Short task →
Extract the lines of the records verbatim, beginning with the line that contains "Click the search" and ending with the line that contains "This screenshot has height=582, width=1790.", both included.

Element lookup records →
○ ○ ○ ○
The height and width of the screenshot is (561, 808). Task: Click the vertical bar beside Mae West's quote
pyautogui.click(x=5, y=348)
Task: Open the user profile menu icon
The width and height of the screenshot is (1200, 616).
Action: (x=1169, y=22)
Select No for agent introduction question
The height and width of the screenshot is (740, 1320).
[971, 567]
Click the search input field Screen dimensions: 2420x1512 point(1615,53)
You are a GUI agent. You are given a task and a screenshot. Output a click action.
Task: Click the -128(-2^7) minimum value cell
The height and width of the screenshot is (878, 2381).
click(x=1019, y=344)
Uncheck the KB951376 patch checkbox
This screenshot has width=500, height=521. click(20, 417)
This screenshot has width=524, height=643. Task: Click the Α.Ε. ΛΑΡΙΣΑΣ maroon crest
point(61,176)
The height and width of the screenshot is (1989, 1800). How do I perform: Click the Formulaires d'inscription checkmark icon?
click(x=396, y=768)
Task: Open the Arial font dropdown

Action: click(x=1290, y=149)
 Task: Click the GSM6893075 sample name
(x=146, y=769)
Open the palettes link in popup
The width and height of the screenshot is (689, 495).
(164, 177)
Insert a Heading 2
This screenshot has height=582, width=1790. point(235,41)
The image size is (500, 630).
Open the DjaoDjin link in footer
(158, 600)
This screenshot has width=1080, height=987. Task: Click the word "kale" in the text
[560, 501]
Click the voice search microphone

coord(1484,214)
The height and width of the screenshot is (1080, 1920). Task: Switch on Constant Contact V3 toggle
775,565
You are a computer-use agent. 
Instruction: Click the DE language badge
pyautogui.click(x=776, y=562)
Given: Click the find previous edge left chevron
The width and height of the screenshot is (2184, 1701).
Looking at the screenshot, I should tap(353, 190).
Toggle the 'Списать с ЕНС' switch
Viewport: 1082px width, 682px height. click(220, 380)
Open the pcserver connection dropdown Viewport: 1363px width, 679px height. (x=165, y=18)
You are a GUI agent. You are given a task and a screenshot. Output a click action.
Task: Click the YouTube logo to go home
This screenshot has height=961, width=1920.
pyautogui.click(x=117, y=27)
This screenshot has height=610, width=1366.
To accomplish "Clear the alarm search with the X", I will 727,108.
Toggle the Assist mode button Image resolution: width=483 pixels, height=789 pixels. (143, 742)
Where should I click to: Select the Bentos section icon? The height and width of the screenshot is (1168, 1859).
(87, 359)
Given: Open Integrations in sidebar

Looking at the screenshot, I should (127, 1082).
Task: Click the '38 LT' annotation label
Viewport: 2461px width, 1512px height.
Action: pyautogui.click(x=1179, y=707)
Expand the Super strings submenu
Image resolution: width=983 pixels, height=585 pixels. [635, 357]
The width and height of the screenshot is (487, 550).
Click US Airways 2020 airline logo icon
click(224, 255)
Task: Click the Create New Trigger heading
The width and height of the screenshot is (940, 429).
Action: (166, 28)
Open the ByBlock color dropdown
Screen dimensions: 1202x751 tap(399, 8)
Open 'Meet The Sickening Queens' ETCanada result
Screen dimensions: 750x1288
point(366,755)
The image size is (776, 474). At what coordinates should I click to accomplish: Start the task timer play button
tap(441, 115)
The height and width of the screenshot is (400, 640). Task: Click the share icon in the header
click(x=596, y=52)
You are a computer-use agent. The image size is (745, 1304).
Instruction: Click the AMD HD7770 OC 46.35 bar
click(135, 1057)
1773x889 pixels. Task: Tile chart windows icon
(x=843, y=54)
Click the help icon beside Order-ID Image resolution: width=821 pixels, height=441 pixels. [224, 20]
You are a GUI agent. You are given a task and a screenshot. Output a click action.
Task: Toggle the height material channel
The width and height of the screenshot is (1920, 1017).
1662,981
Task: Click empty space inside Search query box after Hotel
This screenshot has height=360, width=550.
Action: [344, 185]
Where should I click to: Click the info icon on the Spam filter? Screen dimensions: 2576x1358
○ ○ ○ ○
Response →
Click the search input field Screen dimensions: 2420x1512 point(1615,53)
You are a GUI agent. You are given a task and a screenshot. Output a click action.
Task: Click the -128(-2^7) minimum value cell
The height and width of the screenshot is (878, 2381).
click(x=1019, y=344)
Uncheck the KB951376 patch checkbox
This screenshot has width=500, height=521. click(20, 417)
This screenshot has width=524, height=643. Task: Click the Α.Ε. ΛΑΡΙΣΑΣ maroon crest
point(61,176)
The height and width of the screenshot is (1989, 1800). How do I perform: Click the Formulaires d'inscription checkmark icon?
click(x=396, y=768)
Task: Open the Arial font dropdown

Action: click(x=1290, y=149)
 Task: Click the GSM6893075 sample name
(x=146, y=769)
Open the palettes link in popup
The width and height of the screenshot is (689, 495).
(164, 177)
Insert a Heading 2
This screenshot has height=582, width=1790. point(235,41)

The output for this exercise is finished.